Altro aspetto su cui si dibatte è, ferma l’applicazione della norma con decorrenza dal 16/09/2022 sia ai contenziosi incardinati successivamente a tale data che a quelli già in essere, se il principio di diritto possa essere applicato dal giudice in presenza di uno specifico richiamo nei motivi di ricorso sollevati dal contribuente, ovvero se il giudice possa procedere d’ufficio in tal senso. In realtà, sembra che entrambi gli aspetti siano parte della risposta: spetta anzitutto al contribuente circoscrivere il c.d. thema decidendum mediante la descrizione nell’atto introduttivo del ricorso dei motivi di impugnazione; spetta al Giudice invece verificare, nell’ambito del thema decidendum delimitato dal contribuente, che l’Amministrazione Finanziaria abbia pienamente e correttamente assolto l’onere della prova posto a suo carico. Così ad esempio la Corte di Giustizia Tributaria di primo grado di Reggio Emilia, sentenza 293/1/2022. Nell’atto impugnato dal contribuente, l’Agenzia delle Entrate contestava fatture per operazioni inesistenti dedotte ai fini della determinazione del reddito d’impresa imponibile, oltre che il pagamento in nero di parte delle retribuzioni dei dipendenti in quanto i dati dei cedolini emessi secondo la normativa giuslavorista non coincidevano con quelli rilevati tramite badge. Il Giudice nell’introdurre i motivi della decisione “non può fare a meno di richiamare il forte monito che Gli è giunto dal Legislatore, in punto di corretta applicazione dell'onere della prova”, e conclude con l’annullamento dell’atto impugnato in quanto “l’Agenzia non ha adempiuto all’onere della prova che le incombeva”. In particolare, il Giudice ha riscontrato che dalla documentazione prodotta dall’Agenzia non è certo agevole rilevare le incongruenze che giustificherebbe il rilievo dell'utilizzo di fatture per operazioni inesistenti; così come non è dato comprendere come i dati estrapolati dai badges contrastino con i dati giuslavoristici.
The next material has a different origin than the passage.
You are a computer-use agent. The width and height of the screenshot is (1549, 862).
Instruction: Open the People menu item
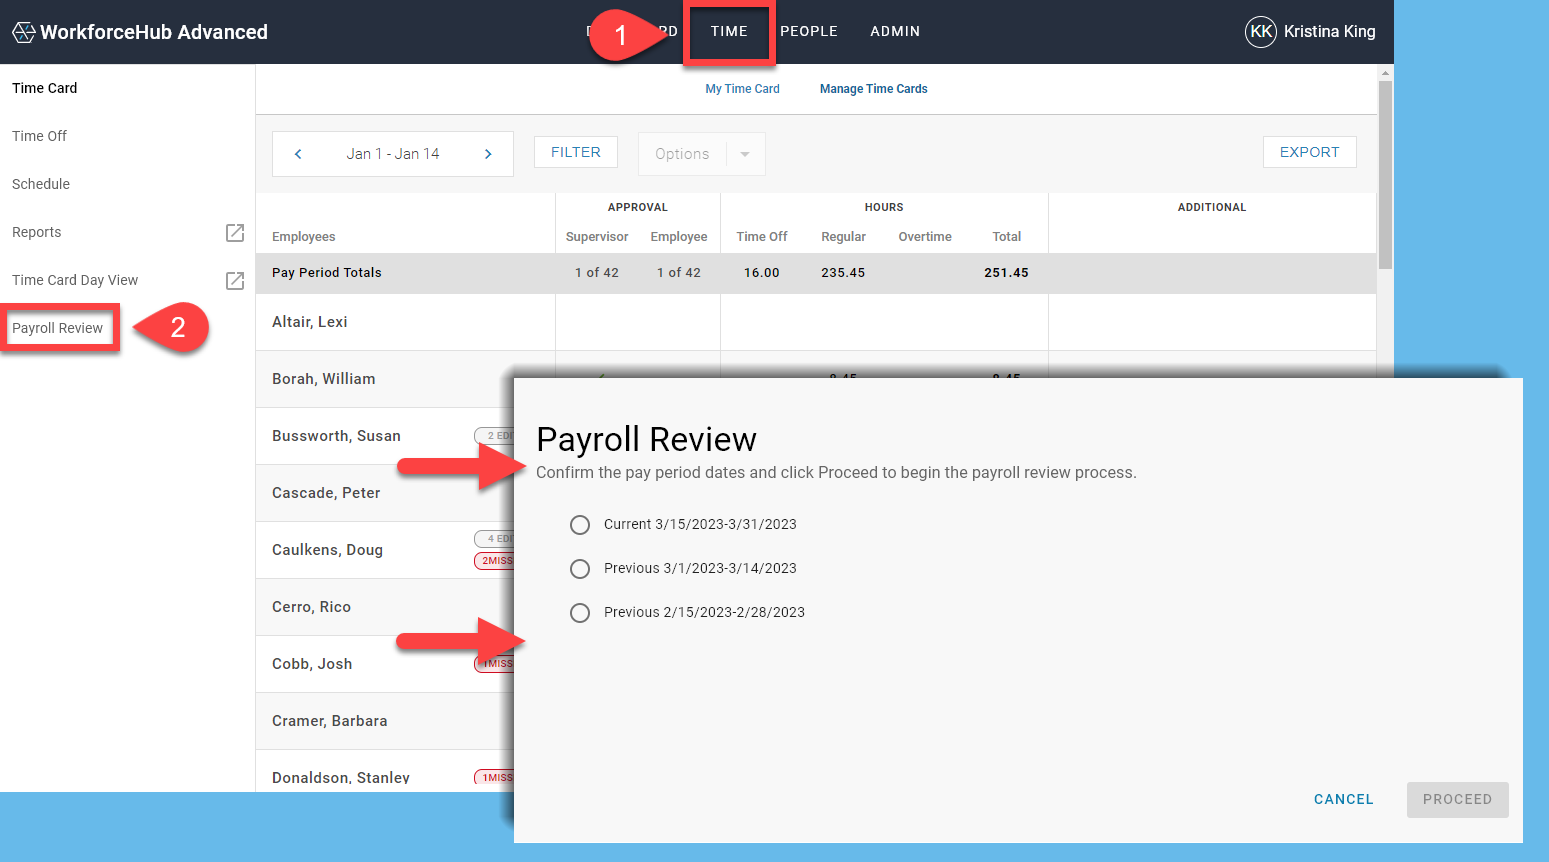pyautogui.click(x=809, y=31)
Il nuovo precetto normativo incontra però un limite in tutti i procedimenti accertativi in cui la normativa tributaria dispone una inversione legale dell’onere della prova, ponendo quest’ultimo a carico del contribuente. Si pensi ai c.d. accertamenti sintetici ex art 38 del D.P.R. 600/1973, ovvero agli accertamenti induttivi del reddito d’impresa ex art. 39 dello stesso decreto, qualora l’Ufficio abbia ricostruito le necessarie presunzioni dotate dei requisiti di gravità, precisione e concordanza comunque richiesti. Viceversa, la nuova disposizione dovrebbe porre un argine alle c.d. inversioni giurisprudenziali dell’onere della prova, vale dire a tutte quelle circostanze in cui l’onere è posto a carico del contribuente non già per espressa previsione normativa, bensì per orientamenti consolidati della giurisprudenza di legittimità. Si pensi, ad esempio, alla presunzione di distribuzione dei maggiori utili nelle società di capitale a ristretta base partecipativa. Di sicuro interesse sarà verificare le valutazioni dei giudici nell'applicazione delle nuove disposizioni ai procedimenti su cui sono chiamati a deliberare.